If you believe you only need to pick a game genre, follow its "rules", and add some personal flavor, you're fooling yourself. Are you sure game design is that easy?
Yet, I'm not blind; I see why many people suggest relying on genres for beginners.
It's a quick and easy way to start. Starting the design process from an established genre provides a clear framework that seems easy to follow.
That's true, but it actually hurts you! I suppose you don't want to just make a game once; you want to learn how to design games, don't you? I'm sure you know there's a big difference. Relying on a genre limits your design process and won't help you learn how to solve design problems. But it gets worse than that!
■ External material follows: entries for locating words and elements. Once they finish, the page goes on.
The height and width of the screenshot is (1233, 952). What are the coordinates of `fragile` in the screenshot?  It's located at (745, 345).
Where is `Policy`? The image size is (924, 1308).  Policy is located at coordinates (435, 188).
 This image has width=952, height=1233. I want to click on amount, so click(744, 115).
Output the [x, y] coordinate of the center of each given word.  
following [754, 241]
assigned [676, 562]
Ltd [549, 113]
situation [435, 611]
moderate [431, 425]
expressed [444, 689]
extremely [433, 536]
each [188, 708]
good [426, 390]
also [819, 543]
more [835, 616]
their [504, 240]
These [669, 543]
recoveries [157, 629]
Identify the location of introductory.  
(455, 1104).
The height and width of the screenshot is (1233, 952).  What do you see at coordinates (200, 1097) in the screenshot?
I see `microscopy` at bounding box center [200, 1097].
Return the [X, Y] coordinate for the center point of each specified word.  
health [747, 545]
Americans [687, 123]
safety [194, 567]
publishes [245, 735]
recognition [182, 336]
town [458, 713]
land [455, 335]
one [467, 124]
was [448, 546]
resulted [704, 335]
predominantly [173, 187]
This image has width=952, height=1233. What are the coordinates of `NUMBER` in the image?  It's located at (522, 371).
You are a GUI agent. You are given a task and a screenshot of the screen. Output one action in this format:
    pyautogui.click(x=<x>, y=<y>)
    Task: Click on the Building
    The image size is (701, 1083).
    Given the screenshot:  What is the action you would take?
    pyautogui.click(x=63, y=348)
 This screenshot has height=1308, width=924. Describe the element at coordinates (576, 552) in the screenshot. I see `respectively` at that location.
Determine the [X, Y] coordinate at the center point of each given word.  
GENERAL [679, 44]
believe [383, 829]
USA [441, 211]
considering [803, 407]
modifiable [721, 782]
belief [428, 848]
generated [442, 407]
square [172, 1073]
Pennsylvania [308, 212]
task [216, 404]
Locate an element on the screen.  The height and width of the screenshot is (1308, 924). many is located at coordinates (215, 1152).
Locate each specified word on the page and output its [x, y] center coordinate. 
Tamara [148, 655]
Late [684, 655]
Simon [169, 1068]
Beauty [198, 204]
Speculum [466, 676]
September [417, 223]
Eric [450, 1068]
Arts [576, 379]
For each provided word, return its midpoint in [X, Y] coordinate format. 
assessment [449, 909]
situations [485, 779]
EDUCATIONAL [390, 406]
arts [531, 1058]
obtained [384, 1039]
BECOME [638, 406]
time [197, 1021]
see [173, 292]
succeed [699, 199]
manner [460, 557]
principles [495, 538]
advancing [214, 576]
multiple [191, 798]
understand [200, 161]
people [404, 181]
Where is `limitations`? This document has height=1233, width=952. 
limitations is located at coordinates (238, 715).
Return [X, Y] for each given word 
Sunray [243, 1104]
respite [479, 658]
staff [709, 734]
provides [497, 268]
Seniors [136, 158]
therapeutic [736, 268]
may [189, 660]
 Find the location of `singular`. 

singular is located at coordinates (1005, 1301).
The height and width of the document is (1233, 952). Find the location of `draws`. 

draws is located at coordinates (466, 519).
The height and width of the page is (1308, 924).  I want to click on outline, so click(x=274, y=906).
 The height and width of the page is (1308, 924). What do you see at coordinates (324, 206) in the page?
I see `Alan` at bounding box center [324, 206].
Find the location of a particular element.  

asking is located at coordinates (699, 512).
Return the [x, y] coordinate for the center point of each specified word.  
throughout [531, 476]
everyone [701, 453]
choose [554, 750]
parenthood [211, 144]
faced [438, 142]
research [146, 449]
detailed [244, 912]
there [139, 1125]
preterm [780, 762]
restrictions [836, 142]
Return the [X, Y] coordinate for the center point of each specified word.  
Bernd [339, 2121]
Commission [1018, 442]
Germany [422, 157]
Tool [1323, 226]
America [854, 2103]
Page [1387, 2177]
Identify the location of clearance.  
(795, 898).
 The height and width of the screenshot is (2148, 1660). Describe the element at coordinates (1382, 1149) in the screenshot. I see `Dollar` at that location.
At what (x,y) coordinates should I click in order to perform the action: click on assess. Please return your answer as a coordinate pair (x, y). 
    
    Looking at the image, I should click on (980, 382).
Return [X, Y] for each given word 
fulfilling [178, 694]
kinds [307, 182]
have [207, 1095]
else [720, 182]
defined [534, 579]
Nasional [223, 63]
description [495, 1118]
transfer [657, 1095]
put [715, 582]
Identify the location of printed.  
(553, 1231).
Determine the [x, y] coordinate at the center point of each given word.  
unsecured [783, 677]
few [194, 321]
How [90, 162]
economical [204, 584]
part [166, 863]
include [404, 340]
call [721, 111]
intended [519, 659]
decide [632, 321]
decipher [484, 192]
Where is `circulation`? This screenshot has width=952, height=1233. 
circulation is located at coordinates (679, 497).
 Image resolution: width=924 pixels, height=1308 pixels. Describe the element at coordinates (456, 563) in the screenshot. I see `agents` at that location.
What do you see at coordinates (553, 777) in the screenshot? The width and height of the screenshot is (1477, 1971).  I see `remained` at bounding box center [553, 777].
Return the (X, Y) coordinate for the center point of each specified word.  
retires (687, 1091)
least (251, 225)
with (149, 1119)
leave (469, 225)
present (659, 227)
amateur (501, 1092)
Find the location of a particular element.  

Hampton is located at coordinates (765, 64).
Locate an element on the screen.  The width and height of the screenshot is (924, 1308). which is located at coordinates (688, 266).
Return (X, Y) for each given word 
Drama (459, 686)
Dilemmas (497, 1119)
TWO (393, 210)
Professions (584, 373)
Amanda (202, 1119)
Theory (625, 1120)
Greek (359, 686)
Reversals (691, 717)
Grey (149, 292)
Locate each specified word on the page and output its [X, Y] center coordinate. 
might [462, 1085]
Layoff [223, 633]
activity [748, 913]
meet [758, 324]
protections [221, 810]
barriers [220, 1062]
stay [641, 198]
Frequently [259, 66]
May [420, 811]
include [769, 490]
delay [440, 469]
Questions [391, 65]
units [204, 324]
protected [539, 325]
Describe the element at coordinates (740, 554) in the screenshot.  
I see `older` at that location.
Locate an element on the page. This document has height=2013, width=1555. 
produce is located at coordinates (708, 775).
You keep seeing games like a player, and every time something is a little off from the genre you know, you have no way to analyze it properly. It literally shrinks your mind.
Don't waste time looking for the "magic trick" or the "right genre" to design a game.
Focus on doing what none does and reach the top 1% of professional game designers.
I'm going to give you an unpopular piece of advice. None will tell you this since they want to exploit your hunger for quick and simple solutions; I'll tell you the truth instead.
Study. Yes, I'm telling you to study hard, but most importantly, be curious about everything. Perpetual curiosity is a common trait of pretty much all the great artists and geniuses of human history. You can't innovate (not even a little) if you have nothing to pull interesting things from.
Do yourself a favor and prioritize:
- Studying the fundamentals of gameplay design to actually understand how games work anatomically.
- Learning how to expand a rough idea into a structured gameplay, iterating on issues before they arise.
- Taking inspiration from other media (books, movies, music, comics, etc.) because that's where real innovation lies.
Remember, you're not just a standard game designer; you're an engineer of ideas.
Stop thinking like a player and start designing like a professional.